In the Docker world, docker pull does a lot of work. I am going to break it down using lower-level “OCI” (Open Container Initiative) tools: Skopeo and Umoci.

Step 1: Download (Skopeo)

An “Image” is really just a tarball (zip file) of a filesystem, plus a JSON file describing metadata (like “run /bin/sh by default”).

I use skopeo copy to fetch this from a registry (like Docker Hub) to my local disk.

skopeo copy docker://alpine:latest oci:local-image:latest

This saves the blobs to a directory. At this point, it’s just a pile of data - you can’t “cd” into it yet.

Step 2: Unpack (Umoci)

I need to turn that blob of data into a real folder with real files (/bin, /etc, /home). This is called “unpacking” or “extracting” the rootfs.

I use umoci unpack.

The Ownership Problem

This is the trickiest part of rootless images.

  1. The Source: The Alpine image contains files owned by root (UID 0).
  2. The Destination: I am downloading this to /home/vagmi/my-container.
  3. The Conflict: User vagmi cannot create files owned by root. Only root can do that.

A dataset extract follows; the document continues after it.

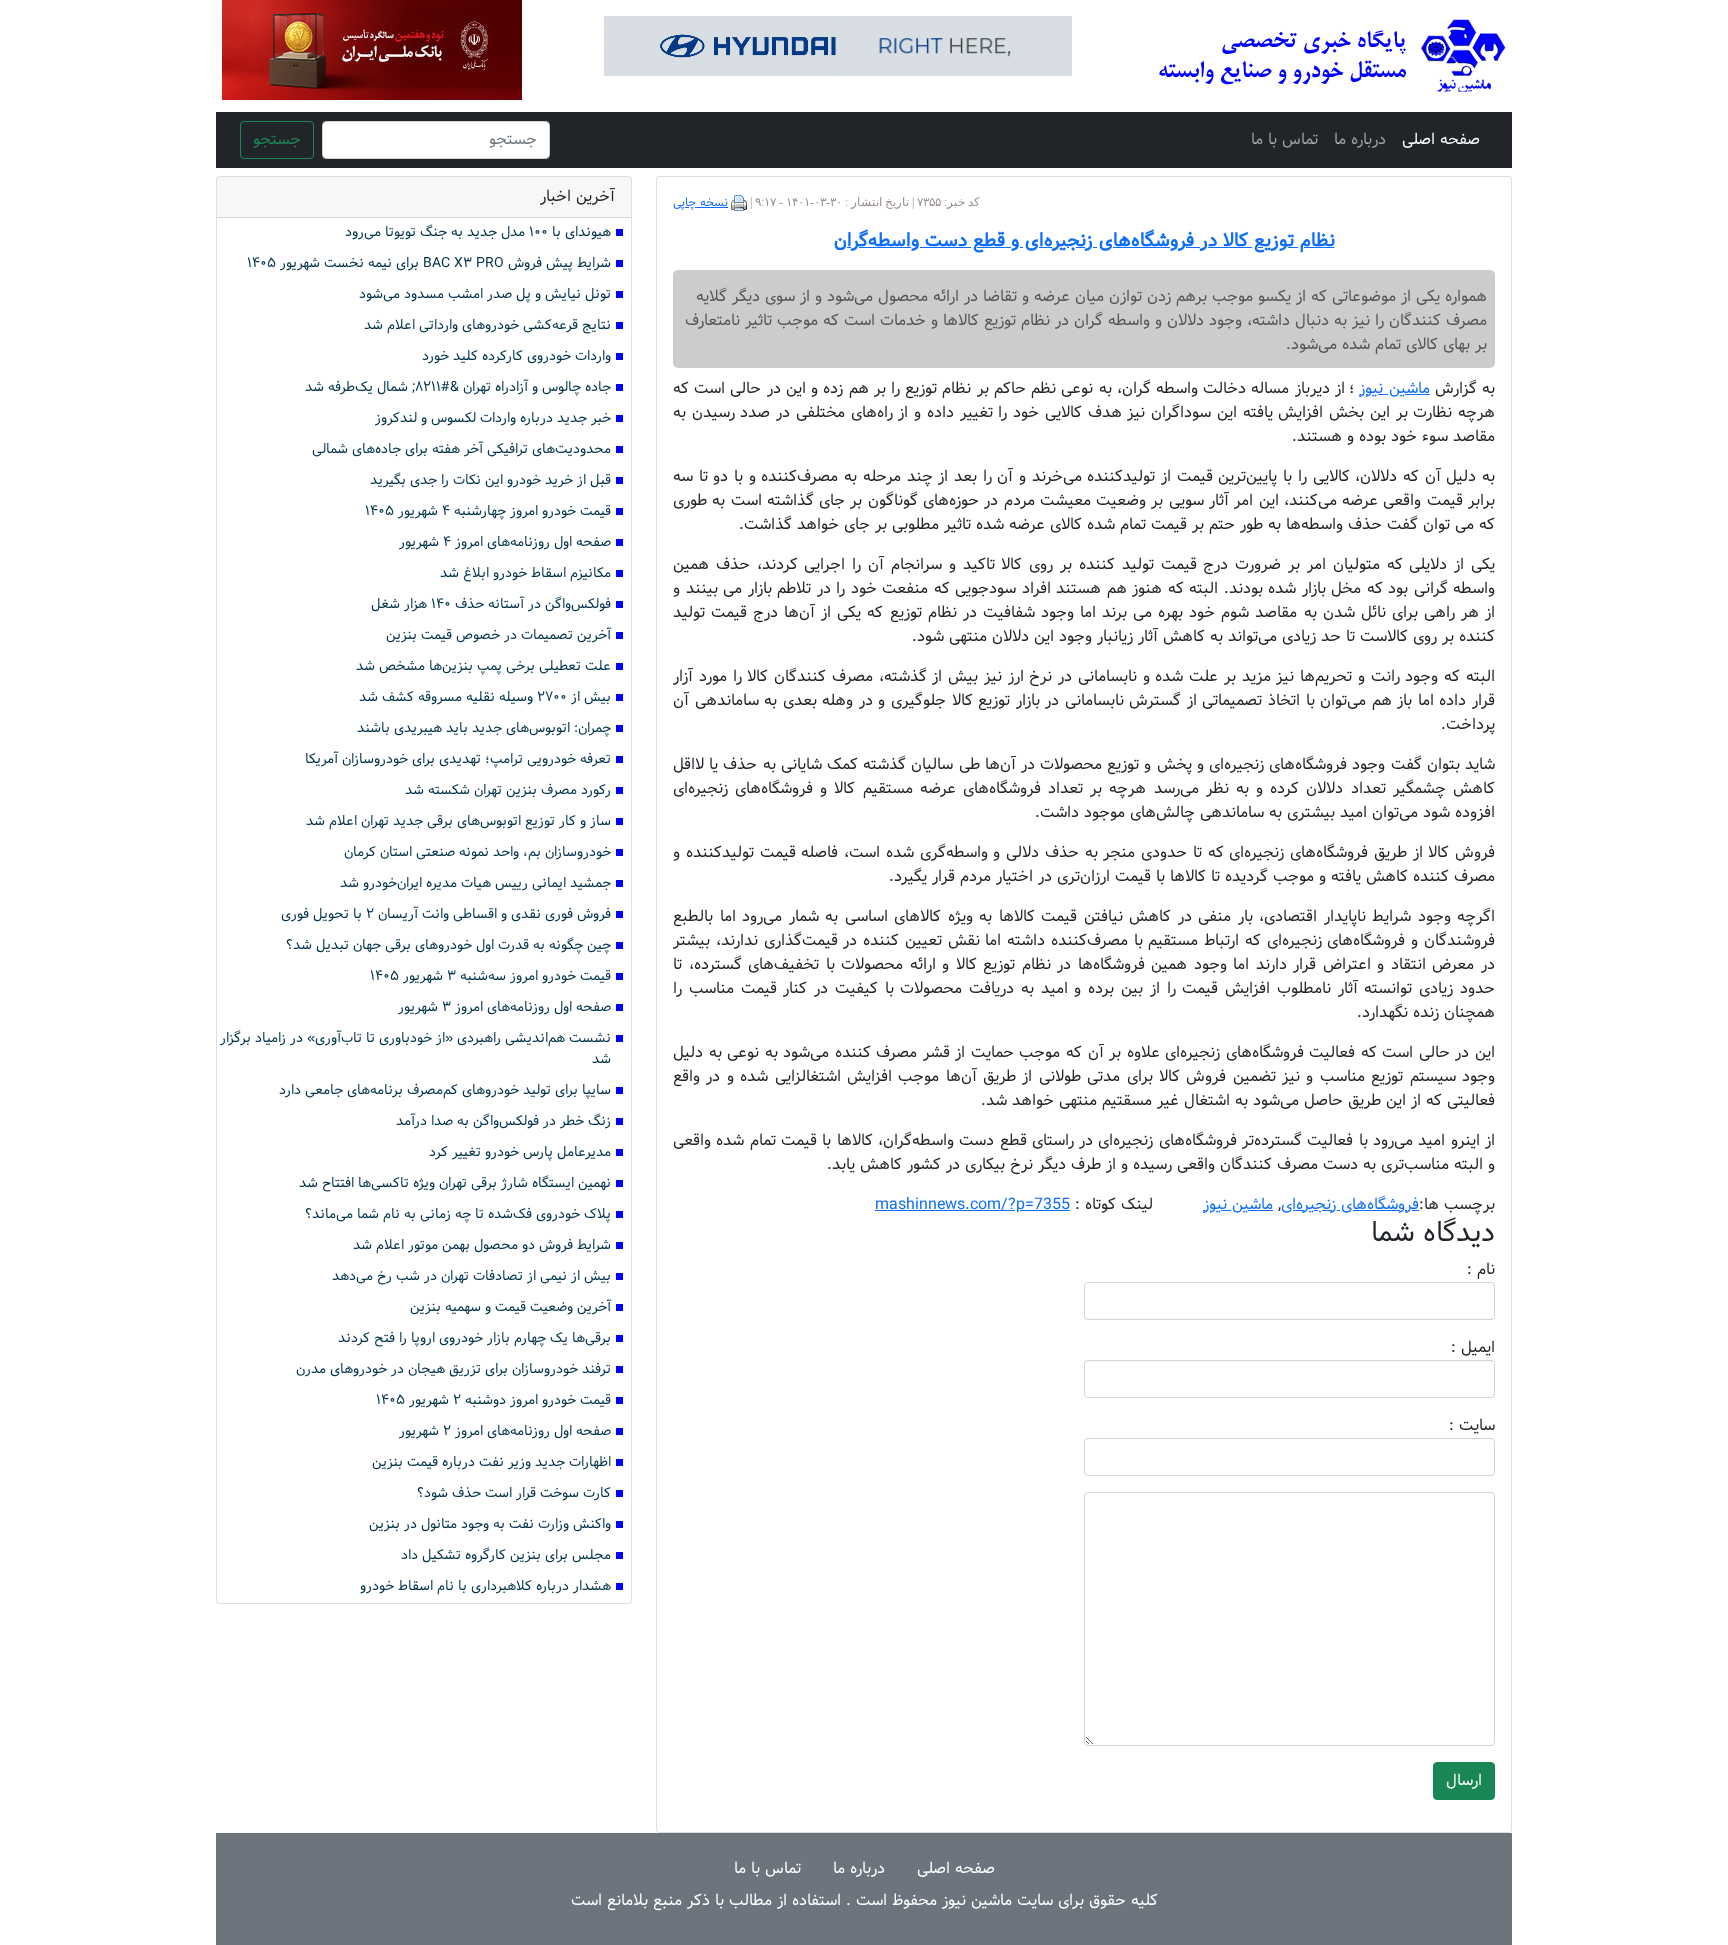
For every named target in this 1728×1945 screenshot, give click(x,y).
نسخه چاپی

How Umoci handles it: If I run umoci unpack --rootless, it extracts the files owned by me (UID 1000), but it records the intended ownership in a separate metadata file.

My Fallback (Tar): If I don’t have umoci, I use tar. But tar will just make vagmi own everything. This causes issues later because programs like sudo or apk expect to be owned by root.

  • Fix: I rely on the User Namespace mapping later to “shift” these UIDs so they appear correct inside the container.